# EXTRAIT PRÉSENTÉ

Humain, inhumain, ahumain
La relecture contemporaine de Kant a pour effet de nettement distinguer, et pour tout dire de dramatiser la distinction entre le pour soi humain et l’en soi ontologique, entre la finitude et l’absolu. Cette dramatisation conceptuelle, loin d’être une simple querelle académique, révèle une tension fondamentale qui traverse toute la pensée occidentale : comment articuler notre expérience subjective et ce qui la déborde radicalement? Ce qui est nommé et critiqué comme corrélation nous faisant perdre la chose en soi ou n’en permettant l’accès que comme accès, est une autre manière de dramatiser cette opposition fondamentale, de mettre en scène l’écart qui nous sépare irrémédiablement du réel.

# CONSIGNE ÉCRITE A
Relevez chacune des lignes ci-dessous où figure le mot « flask », en respectant la casse.

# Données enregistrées
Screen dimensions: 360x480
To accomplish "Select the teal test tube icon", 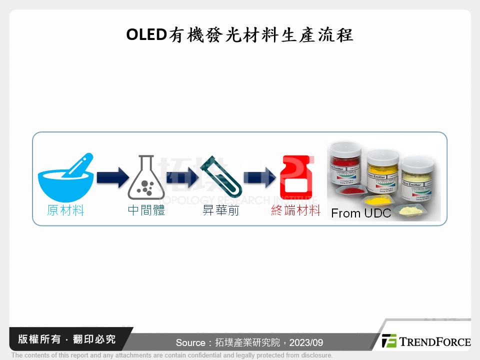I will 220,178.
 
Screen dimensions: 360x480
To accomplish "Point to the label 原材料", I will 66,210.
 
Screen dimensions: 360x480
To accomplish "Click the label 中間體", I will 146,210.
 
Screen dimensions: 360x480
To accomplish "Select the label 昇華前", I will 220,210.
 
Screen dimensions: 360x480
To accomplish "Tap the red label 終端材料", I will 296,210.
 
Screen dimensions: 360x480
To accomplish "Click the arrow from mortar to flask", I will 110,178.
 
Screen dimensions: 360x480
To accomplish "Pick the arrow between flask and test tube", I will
---
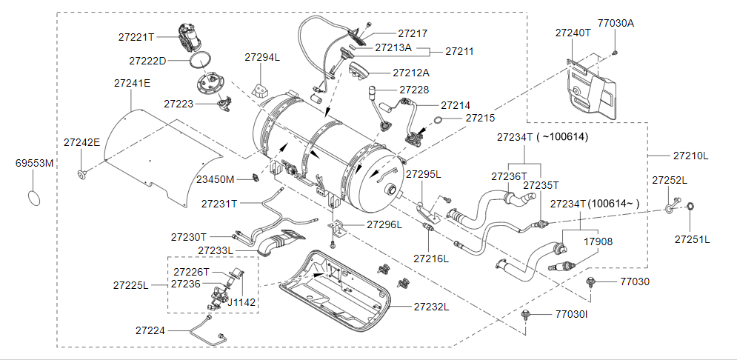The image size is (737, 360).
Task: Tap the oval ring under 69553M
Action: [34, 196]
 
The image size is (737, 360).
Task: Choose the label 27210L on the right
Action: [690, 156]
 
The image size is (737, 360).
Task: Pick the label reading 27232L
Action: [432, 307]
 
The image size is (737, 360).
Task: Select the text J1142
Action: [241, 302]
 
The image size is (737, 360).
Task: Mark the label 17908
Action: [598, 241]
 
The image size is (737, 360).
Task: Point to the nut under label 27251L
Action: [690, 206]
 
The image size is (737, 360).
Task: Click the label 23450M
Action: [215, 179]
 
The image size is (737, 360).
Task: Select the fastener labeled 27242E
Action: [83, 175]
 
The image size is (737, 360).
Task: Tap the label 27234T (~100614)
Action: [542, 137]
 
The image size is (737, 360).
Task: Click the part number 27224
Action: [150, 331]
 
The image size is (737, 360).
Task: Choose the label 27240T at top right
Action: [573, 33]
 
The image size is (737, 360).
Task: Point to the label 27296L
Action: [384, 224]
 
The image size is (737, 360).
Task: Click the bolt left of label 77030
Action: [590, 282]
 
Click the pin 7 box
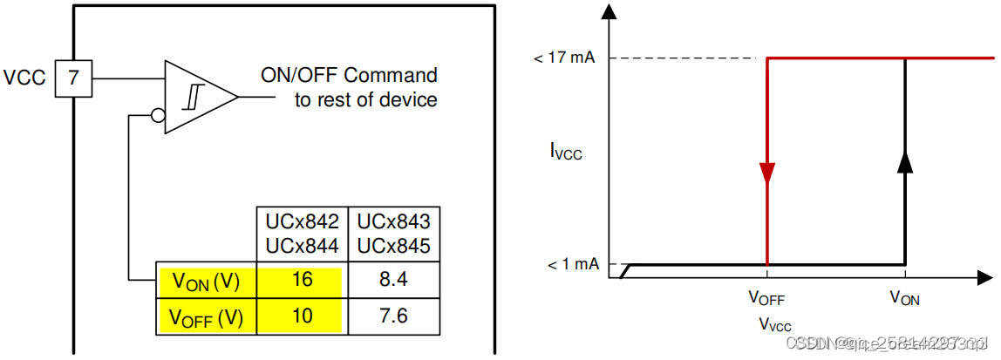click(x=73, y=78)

# CONSIGNE ÉCRITE B
Rédigez, s'il vous plaît, la suite du texte sur la relecture contemporaine de Kant à partir de sa dernière phrase.

# RÉSULTAT DE L'EXERCICE A
To accomplish "Click the arrow from mortar to flask", I will 110,178.
To accomplish "Pick the arrow between flask and test tube", I will

# RÉSULTAT DE L'EXERCICE B
Sans doute le réalisme spéculatif a-t-il laissé de côté, dans sa critique féroce du corrélationisme, ce qui dans la théorie kantienne dérange déjà le corrélationisme et la finitude, car si dans la Critique de la Raison Pure il y a effectivement la volonté de limiter la raison à son accès phénoménal, l’esthétique du sublime qui a tant inspiré Lyotard, Nancy, Lacoue-Labarthe et tant d’autres, est bien la possibilité d’une extériorité qui marque le sujet tel un trauma, qui l’affecte dans sa chair même. Cette marque affective est sans doute le grand oubli du réalisme spéculatif alors même qu’elle entretient comme sublime mathématique et comme sublime dynamique de nombreux liens avec la significativité ontologique des mathématiques et avec les flux qui débordent le corps vivant. Le sublime ouvre la possibilité d’un dépassement de l’en soi et du pour soi, non par leur simple négation, mais par leur mise en tension productive.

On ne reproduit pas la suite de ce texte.